Count me as among those who dislike the term "rim protector" because I feel it only implies a relatively small portion of what a dominant defensive center can provide.  I'd probably use the term "dominant defensive center" a lot more if it didn't seem to suggest something between pretention and lack of specificity.  So, for a while, I settled on the term "intimidating center."  Short.  Definitive.  Allows freedom of interpretation on the part of the listener.  Now, I've become sick of that term...or perhaps what I'm really sick of is waiting for the end of a gestation period longer than a dinosaur's.

I recall that Bob Heckler fooled around with a description that had the word "lane" as a central (no pun intended) focus.  Maybe he can tell us how that has worked out for him.

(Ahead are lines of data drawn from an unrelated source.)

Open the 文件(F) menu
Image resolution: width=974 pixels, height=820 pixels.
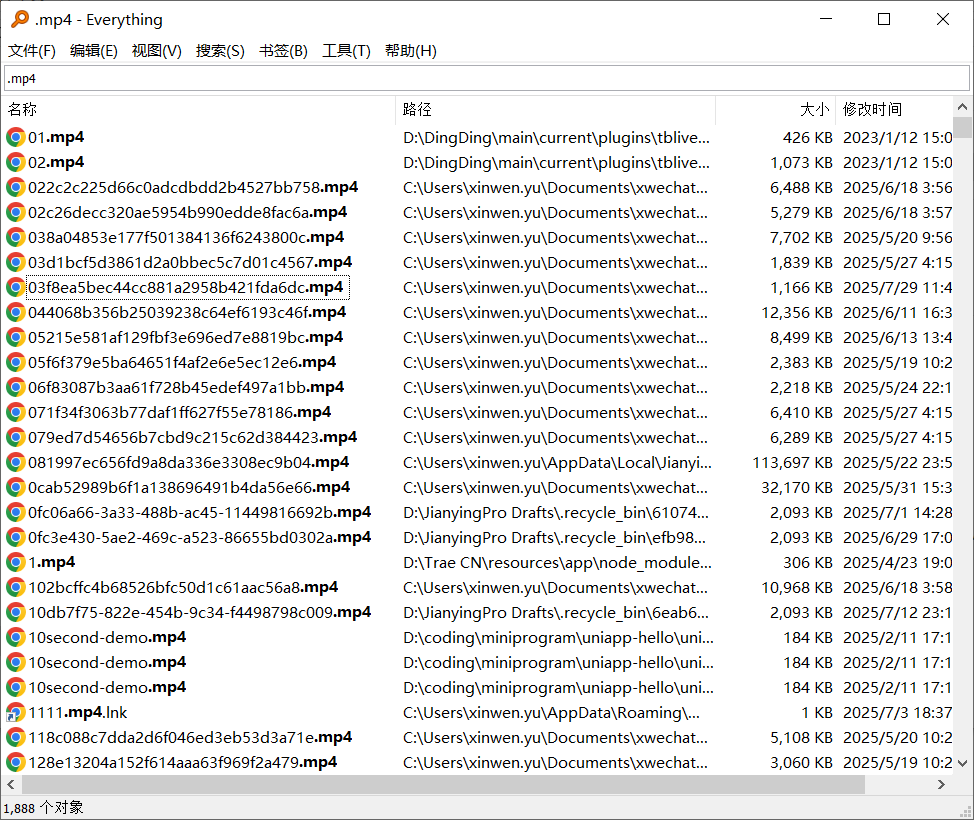pyautogui.click(x=32, y=51)
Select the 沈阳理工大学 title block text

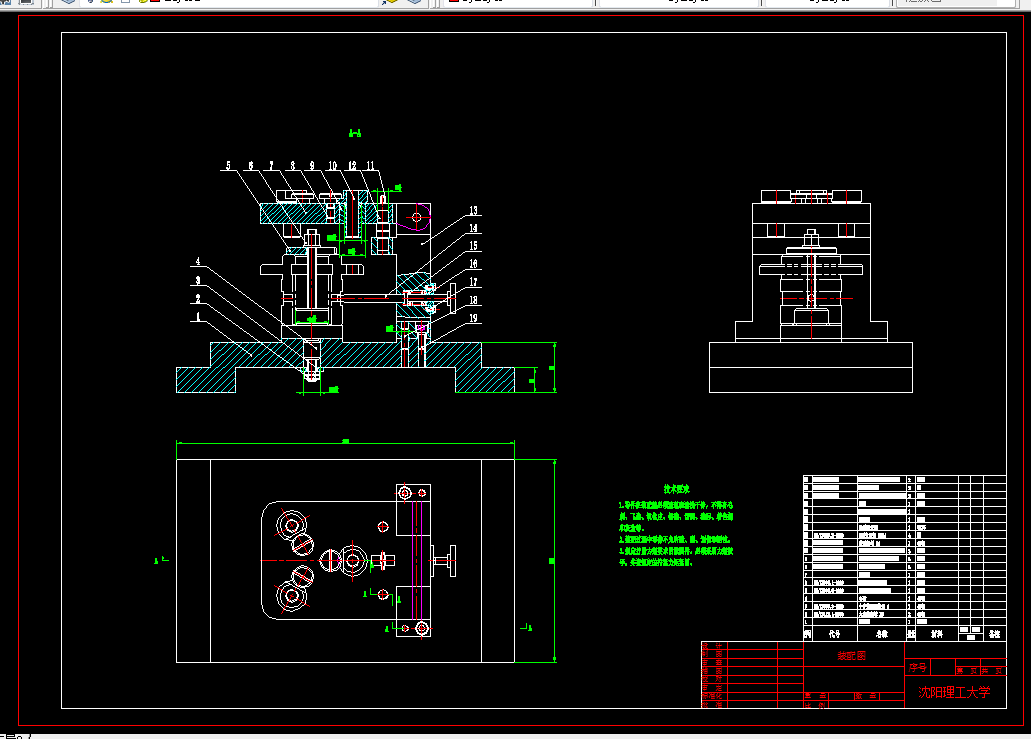coord(954,692)
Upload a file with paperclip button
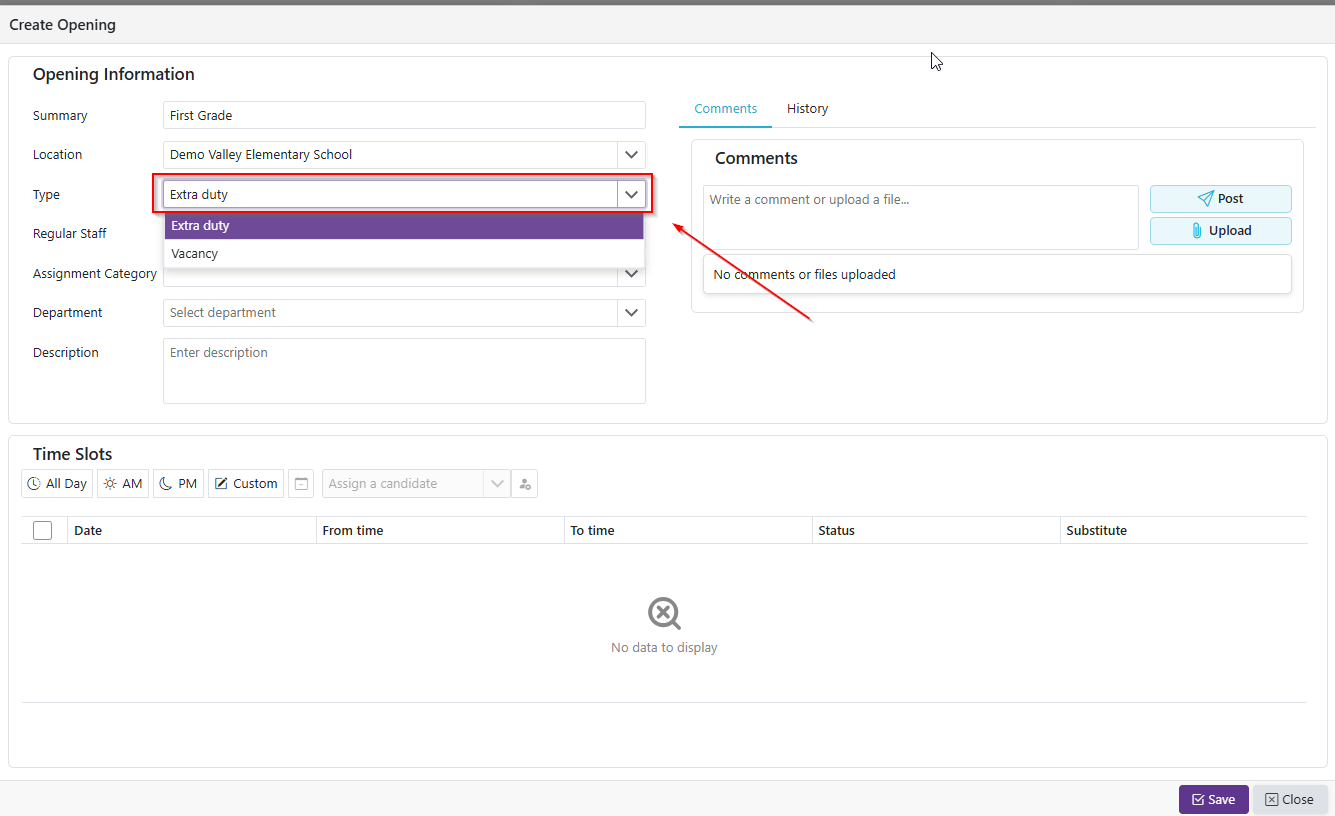This screenshot has width=1335, height=816. [x=1220, y=231]
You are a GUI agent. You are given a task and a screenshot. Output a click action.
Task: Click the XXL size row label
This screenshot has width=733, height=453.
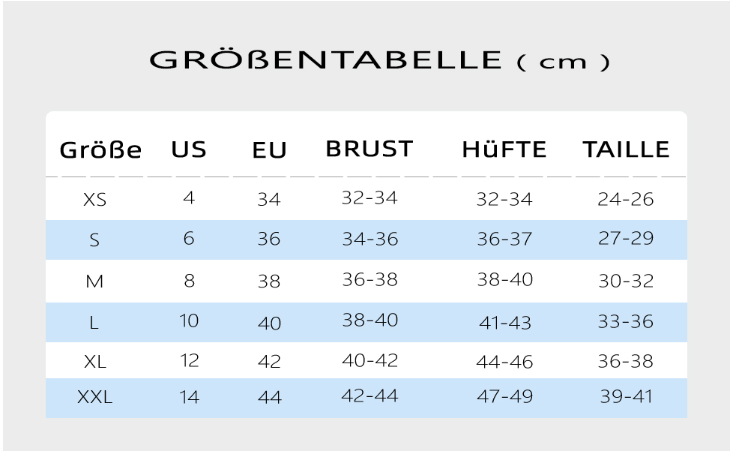[95, 397]
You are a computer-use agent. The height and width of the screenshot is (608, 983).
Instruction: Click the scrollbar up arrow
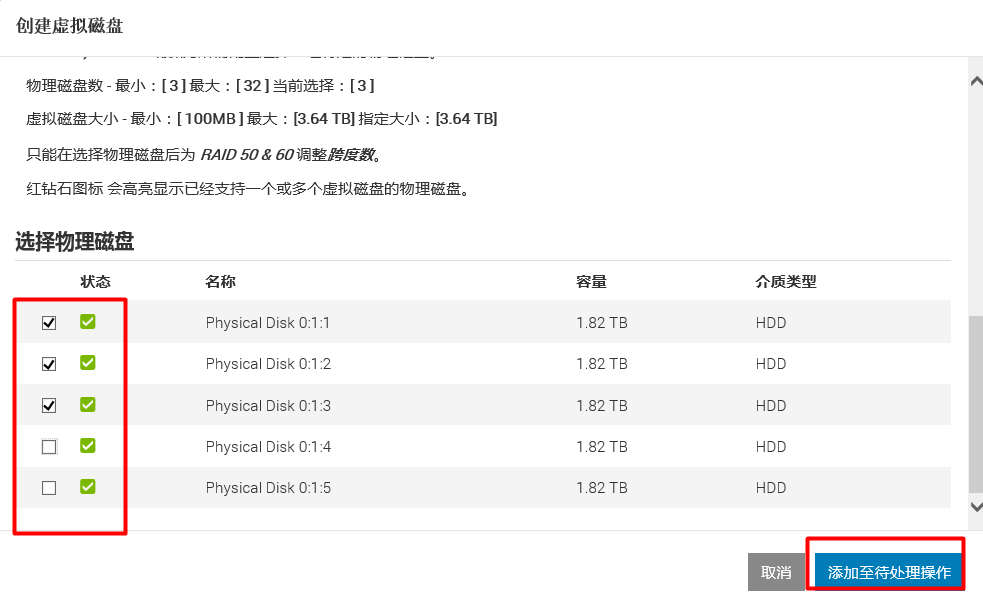pos(975,81)
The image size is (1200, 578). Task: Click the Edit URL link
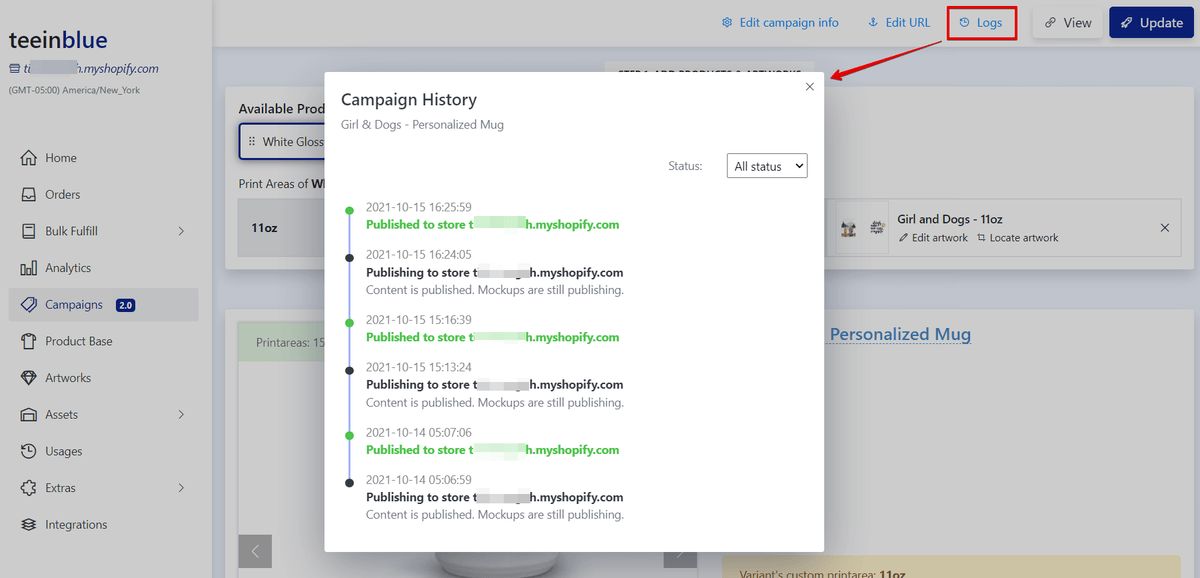tap(898, 23)
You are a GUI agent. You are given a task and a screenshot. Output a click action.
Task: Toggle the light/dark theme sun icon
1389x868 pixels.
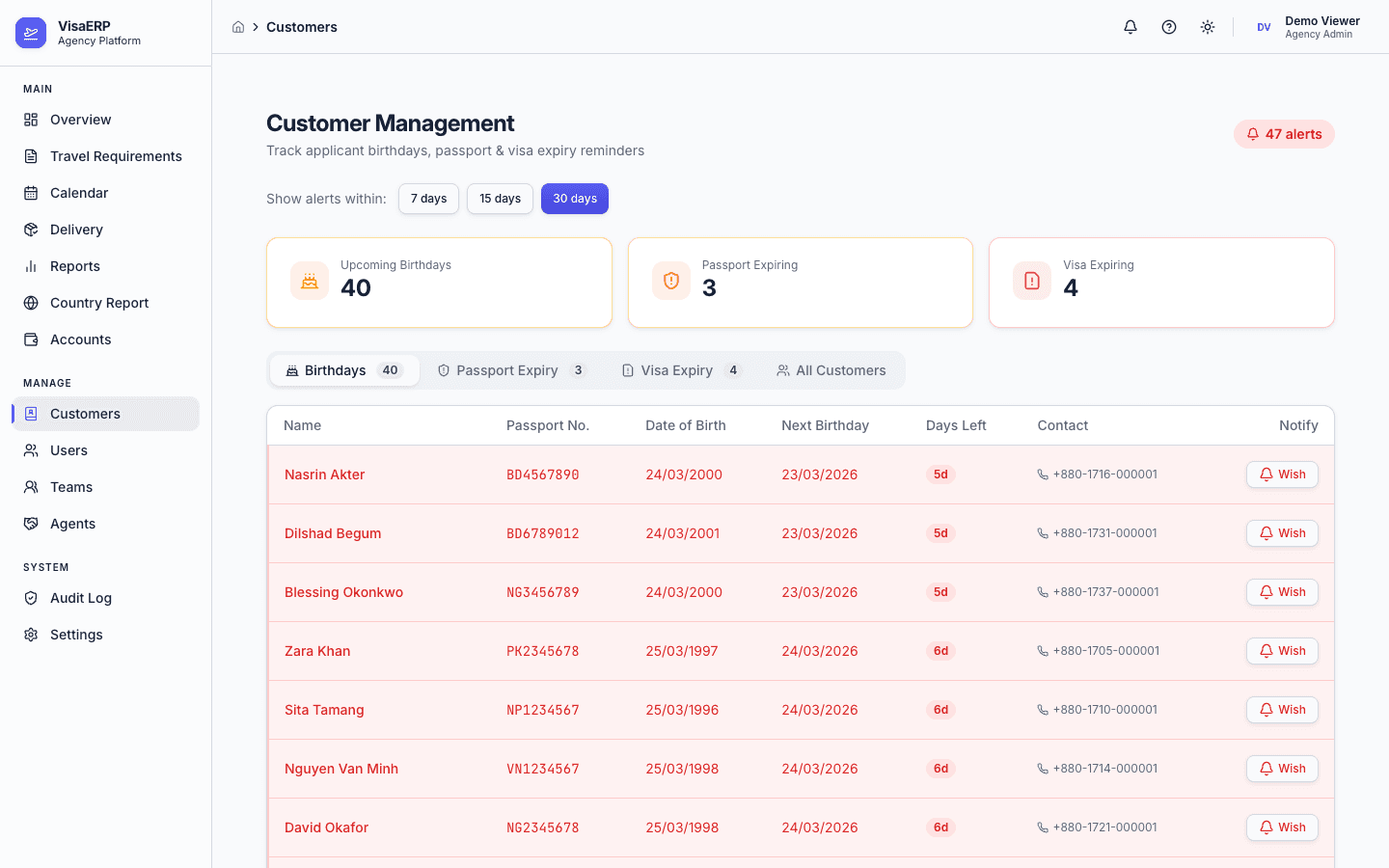coord(1208,27)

My current thinking is that it really doesn't matter what this guy is called.  What matters is his set of qualities.  There seems to be general agreement that defense should be his strength.  (More on that later.)  So, for the moment, I'm going to call him "Mr. D."  And, aside from lack of relevant stats, what prevents a formularized approach to defining a perfect "Mr. d" is that there is no single combination of ingredients that defines THE perfect Mr. D.

Take any five (just to pick a number) centers who you think are the best defenders.  Or take the five you consider the best of all-time.  Dollars to donuts, each had his own special strengths that contributed to great defense; but no two of the five had the exact same strength to the exact same degree.  And each probably had challenges (especially early in his career) that may have distinguished him from the other four.

If pushed to pick just one attribute that I would consider a "must" for Mr. D, it would probably  be a tie between length and toughness.  Length can be measured in at least two ways (height and wing span).  But toughness? Not so much, although weight could offer a clue). You know when you see toughness, but just try to find one stat to describe it.  Jumping ability can be measured; but do they measure quickness of the jump?  Foot speed can be measured, but how about lateral movement or backward movement?  How about the ability to hedge and recover?  And I haven't even mentioned the much (perhaps too much) heralded shot blocking ability.  Is it really more important than the ability to keep a strong offensive player away from his spot? 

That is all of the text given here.